== Instructions for the task ==
Copy each record exactly, word for word.

-- Given data follows --

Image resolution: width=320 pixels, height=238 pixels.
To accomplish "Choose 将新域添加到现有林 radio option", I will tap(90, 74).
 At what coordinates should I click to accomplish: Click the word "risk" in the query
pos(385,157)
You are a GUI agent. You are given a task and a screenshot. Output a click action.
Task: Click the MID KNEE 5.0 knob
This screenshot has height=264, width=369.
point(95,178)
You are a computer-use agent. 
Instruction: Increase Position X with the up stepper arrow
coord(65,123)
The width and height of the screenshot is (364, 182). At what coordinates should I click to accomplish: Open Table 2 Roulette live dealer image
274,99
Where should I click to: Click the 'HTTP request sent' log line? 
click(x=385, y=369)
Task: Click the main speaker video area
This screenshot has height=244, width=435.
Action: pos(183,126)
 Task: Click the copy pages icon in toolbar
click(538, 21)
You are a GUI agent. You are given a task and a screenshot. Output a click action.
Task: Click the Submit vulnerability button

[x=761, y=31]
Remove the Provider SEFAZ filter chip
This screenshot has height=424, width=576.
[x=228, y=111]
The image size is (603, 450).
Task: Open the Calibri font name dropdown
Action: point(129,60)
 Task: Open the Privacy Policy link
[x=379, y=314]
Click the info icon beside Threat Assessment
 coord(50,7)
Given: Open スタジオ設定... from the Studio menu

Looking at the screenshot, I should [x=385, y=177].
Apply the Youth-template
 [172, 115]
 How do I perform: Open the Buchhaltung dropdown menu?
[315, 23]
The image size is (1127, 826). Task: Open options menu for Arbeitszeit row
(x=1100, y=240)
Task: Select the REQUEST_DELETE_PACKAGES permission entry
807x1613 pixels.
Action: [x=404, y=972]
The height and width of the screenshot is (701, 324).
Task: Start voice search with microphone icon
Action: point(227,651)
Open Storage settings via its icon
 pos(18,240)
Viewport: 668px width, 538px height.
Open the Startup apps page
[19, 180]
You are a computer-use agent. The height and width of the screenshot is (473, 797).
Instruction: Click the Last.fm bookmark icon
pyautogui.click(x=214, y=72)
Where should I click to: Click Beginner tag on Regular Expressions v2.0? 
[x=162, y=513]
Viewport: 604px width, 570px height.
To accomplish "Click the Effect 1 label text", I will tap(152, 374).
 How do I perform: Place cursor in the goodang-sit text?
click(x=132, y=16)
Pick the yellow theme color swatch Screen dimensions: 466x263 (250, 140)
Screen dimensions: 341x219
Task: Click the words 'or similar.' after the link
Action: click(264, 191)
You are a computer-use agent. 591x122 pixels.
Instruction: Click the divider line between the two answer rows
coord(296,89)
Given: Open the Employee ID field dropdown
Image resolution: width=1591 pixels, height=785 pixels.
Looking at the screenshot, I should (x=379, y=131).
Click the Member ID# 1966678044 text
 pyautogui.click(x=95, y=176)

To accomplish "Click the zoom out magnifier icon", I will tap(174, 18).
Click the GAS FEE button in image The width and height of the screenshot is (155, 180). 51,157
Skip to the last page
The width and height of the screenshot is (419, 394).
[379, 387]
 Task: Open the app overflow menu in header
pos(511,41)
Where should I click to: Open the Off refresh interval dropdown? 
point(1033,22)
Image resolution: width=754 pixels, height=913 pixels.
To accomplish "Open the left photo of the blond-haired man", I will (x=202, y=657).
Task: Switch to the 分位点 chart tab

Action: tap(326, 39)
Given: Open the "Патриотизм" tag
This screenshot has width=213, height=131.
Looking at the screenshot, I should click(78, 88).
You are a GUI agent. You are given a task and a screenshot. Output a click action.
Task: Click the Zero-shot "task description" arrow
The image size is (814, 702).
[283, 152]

-- Given data concluded --

== Written response ==
Image resolution: width=320 pixels, height=238 pixels.
To accomplish "Choose 将新域添加到现有林 radio option", I will tap(90, 74).
 At what coordinates should I click to accomplish: Click the word "risk" in the query
pos(385,157)
You are a GUI agent. You are given a task and a screenshot. Output a click action.
Task: Click the MID KNEE 5.0 knob
This screenshot has height=264, width=369.
point(95,178)
You are a computer-use agent. 
Instruction: Increase Position X with the up stepper arrow
coord(65,123)
The width and height of the screenshot is (364, 182). At what coordinates should I click to accomplish: Open Table 2 Roulette live dealer image
274,99
Where should I click to: Click the 'HTTP request sent' log line? 
click(x=385, y=369)
Task: Click the main speaker video area
This screenshot has height=244, width=435.
Action: pos(183,126)
 Task: Click the copy pages icon in toolbar
click(538, 21)
You are a GUI agent. You are given a task and a screenshot. Output a click action.
Task: Click the Submit vulnerability button

[x=761, y=31]
Remove the Provider SEFAZ filter chip
This screenshot has height=424, width=576.
[x=228, y=111]
The image size is (603, 450).
Task: Open the Calibri font name dropdown
Action: point(129,60)
 Task: Open the Privacy Policy link
[x=379, y=314]
Click the info icon beside Threat Assessment
 coord(50,7)
Given: Open スタジオ設定... from the Studio menu

Looking at the screenshot, I should [x=385, y=177].
Apply the Youth-template
 [172, 115]
 How do I perform: Open the Buchhaltung dropdown menu?
[315, 23]
The image size is (1127, 826). Task: Open options menu for Arbeitszeit row
(x=1100, y=240)
Task: Select the REQUEST_DELETE_PACKAGES permission entry
807x1613 pixels.
Action: [x=404, y=972]
The height and width of the screenshot is (701, 324).
Task: Start voice search with microphone icon
Action: point(227,651)
Open Storage settings via its icon
 pos(18,240)
Viewport: 668px width, 538px height.
Open the Startup apps page
[19, 180]
You are a computer-use agent. The height and width of the screenshot is (473, 797).
Instruction: Click the Last.fm bookmark icon
pyautogui.click(x=214, y=72)
Where should I click to: Click Beginner tag on Regular Expressions v2.0? 
[x=162, y=513]
Viewport: 604px width, 570px height.
To accomplish "Click the Effect 1 label text", I will tap(152, 374).
 How do I perform: Place cursor in the goodang-sit text?
click(x=132, y=16)
Pick the yellow theme color swatch Screen dimensions: 466x263 (250, 140)
Screen dimensions: 341x219
Task: Click the words 'or similar.' after the link
Action: click(264, 191)
You are a computer-use agent. 591x122 pixels.
Instruction: Click the divider line between the two answer rows
coord(296,89)
Given: Open the Employee ID field dropdown
Image resolution: width=1591 pixels, height=785 pixels.
Looking at the screenshot, I should (x=379, y=131).
Click the Member ID# 1966678044 text
 pyautogui.click(x=95, y=176)

To accomplish "Click the zoom out magnifier icon", I will tap(174, 18).
Click the GAS FEE button in image The width and height of the screenshot is (155, 180). 51,157
Skip to the last page
The width and height of the screenshot is (419, 394).
[379, 387]
 Task: Open the app overflow menu in header
pos(511,41)
Where should I click to: Open the Off refresh interval dropdown? 
point(1033,22)
Image resolution: width=754 pixels, height=913 pixels.
To accomplish "Open the left photo of the blond-haired man", I will (x=202, y=657).
Task: Switch to the 分位点 chart tab

Action: tap(326, 39)
Given: Open the "Патриотизм" tag
This screenshot has width=213, height=131.
Looking at the screenshot, I should click(78, 88).
You are a GUI agent. You are given a task and a screenshot. Output a click action.
Task: Click the Zero-shot "task description" arrow
The image size is (814, 702).
[283, 152]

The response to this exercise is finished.